Photo by: Andy Manis.

After their May 20 ceremony was delayed for an hour by persistent rain, 290 graduates were finally able to take a well-deserved victory lap at the college’s 168th Commencement.

Gary Arnold’92, an advocate for people with disabilities, delivered Beloit’s 2018 Commencement address and received an honorary Doctor of Humane Letters degree. A former board member of the Little People of America, Arnold is now with the Progress Center for Independent Living in suburban Chicago. His candid message to students encouraged patience and flexibility: He recounted how it took him seven years to find his true calling through a position at Access Living, a post he landed through a Beloit alumni connection. (The pioneering, Chicago-based advocacy organization was founded by Marca Bristo’74.)

[F18] Gary Arnold’92 receiving an honorary degree
Gary Arnold’92 receives an honorary degree from Beloit at Commencement.
Photo by: Andy Manis.

Arnold said he not only found meaningful work there, he also developed a different way of seeing the world. He recalled how he went from trying to fit in as a person with dwarfism to realizing it was “not his job to try to fit in.” Rather, through the disability rights movement, he realized that his calling was to help all people have the right to participate in a world without physical and social obstacles.

The ceremony’s usual order was turned upside down because of inclement weather. After President Bierman tore up his opening remarks in an effort to save time, he explained that students would receive their degrees first—before the speeches and awards—in case it started raining again. It did not.

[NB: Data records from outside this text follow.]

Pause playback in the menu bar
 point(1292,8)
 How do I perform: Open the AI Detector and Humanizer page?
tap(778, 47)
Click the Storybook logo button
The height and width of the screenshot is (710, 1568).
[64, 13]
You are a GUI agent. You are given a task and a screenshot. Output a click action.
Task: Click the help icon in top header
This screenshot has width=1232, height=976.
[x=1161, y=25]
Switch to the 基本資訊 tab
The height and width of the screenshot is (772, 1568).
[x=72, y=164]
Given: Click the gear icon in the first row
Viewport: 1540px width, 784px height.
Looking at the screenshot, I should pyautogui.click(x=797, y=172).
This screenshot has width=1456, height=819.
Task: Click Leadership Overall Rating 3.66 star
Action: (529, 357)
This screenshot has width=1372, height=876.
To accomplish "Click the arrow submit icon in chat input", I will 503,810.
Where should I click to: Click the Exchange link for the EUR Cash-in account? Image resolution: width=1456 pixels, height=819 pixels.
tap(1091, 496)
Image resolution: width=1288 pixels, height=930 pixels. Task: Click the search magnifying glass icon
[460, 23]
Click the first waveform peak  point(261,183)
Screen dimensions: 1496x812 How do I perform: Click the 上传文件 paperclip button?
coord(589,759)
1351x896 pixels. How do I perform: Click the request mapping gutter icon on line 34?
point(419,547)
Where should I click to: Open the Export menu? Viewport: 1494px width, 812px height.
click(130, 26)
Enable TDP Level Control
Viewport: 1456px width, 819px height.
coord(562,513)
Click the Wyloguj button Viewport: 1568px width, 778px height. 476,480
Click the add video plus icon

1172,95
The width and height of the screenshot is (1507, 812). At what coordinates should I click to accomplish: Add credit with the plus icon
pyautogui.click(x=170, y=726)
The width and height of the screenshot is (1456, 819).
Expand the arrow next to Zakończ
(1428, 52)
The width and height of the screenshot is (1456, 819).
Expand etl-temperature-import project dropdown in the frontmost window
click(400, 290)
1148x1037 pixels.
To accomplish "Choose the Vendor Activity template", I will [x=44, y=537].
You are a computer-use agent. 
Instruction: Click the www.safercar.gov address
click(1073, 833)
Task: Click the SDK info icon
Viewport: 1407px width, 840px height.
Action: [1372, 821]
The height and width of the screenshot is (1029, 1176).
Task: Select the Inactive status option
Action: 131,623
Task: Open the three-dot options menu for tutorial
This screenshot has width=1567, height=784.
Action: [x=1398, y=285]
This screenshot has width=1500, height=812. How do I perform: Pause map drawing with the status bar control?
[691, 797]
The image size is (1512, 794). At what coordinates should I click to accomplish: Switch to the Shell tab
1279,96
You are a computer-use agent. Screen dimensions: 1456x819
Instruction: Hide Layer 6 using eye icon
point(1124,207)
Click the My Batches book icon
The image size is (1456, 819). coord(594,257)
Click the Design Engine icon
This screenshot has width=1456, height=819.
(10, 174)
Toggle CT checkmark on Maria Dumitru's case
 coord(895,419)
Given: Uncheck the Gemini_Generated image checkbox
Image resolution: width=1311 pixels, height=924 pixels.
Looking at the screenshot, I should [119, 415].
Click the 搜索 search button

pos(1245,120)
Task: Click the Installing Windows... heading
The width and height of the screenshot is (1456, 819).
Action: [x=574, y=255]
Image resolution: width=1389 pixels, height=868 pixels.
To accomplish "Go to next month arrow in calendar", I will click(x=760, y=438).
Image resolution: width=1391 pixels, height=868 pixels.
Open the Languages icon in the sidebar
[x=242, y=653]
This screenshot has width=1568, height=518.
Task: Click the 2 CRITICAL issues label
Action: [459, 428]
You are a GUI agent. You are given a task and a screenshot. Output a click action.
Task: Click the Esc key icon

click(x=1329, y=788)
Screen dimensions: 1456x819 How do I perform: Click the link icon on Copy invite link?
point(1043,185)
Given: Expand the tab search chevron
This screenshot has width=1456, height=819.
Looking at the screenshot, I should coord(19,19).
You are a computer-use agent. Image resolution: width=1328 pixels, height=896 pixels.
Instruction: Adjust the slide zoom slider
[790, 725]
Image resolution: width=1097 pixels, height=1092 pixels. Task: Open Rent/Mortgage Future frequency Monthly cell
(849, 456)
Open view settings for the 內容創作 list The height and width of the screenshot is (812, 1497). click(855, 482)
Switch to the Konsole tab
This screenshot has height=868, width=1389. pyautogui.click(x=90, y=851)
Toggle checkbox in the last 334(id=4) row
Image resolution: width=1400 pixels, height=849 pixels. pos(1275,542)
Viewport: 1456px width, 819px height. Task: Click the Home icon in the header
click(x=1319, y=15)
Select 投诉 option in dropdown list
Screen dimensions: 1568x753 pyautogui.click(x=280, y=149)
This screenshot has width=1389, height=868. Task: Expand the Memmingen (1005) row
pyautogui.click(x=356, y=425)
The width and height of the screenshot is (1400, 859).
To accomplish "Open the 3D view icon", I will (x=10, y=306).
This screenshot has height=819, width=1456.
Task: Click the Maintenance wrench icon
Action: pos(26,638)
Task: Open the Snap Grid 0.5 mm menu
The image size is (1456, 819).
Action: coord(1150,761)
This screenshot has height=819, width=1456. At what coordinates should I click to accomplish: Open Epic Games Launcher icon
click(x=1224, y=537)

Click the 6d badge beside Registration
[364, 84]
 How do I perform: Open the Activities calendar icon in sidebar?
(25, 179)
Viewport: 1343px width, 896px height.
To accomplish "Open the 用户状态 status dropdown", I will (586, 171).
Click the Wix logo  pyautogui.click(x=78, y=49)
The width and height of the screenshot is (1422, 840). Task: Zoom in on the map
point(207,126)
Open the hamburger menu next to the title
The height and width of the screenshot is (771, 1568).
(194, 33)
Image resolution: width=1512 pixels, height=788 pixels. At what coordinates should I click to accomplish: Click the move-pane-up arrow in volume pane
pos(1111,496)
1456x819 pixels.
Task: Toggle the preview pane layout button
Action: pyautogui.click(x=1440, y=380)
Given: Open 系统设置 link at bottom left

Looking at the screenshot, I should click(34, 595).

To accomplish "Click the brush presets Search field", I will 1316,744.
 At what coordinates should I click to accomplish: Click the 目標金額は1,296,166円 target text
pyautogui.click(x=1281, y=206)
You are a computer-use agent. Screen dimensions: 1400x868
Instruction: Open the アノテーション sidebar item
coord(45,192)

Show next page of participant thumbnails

For the first time at a Beloit College Commencement, those in attendance were reminded that the land where they were assembled—in front of Middle College—is a sacred indigenous place. “Recognizing and honoring Native occupancy is new at Commencement, but it is long overdue,” Bierman said.

For a number of years, anthropology department faculty, Logan Museum staff, and groups of students have worked to raise awareness of and respect for the Beloit Mound Group, which contains human remains.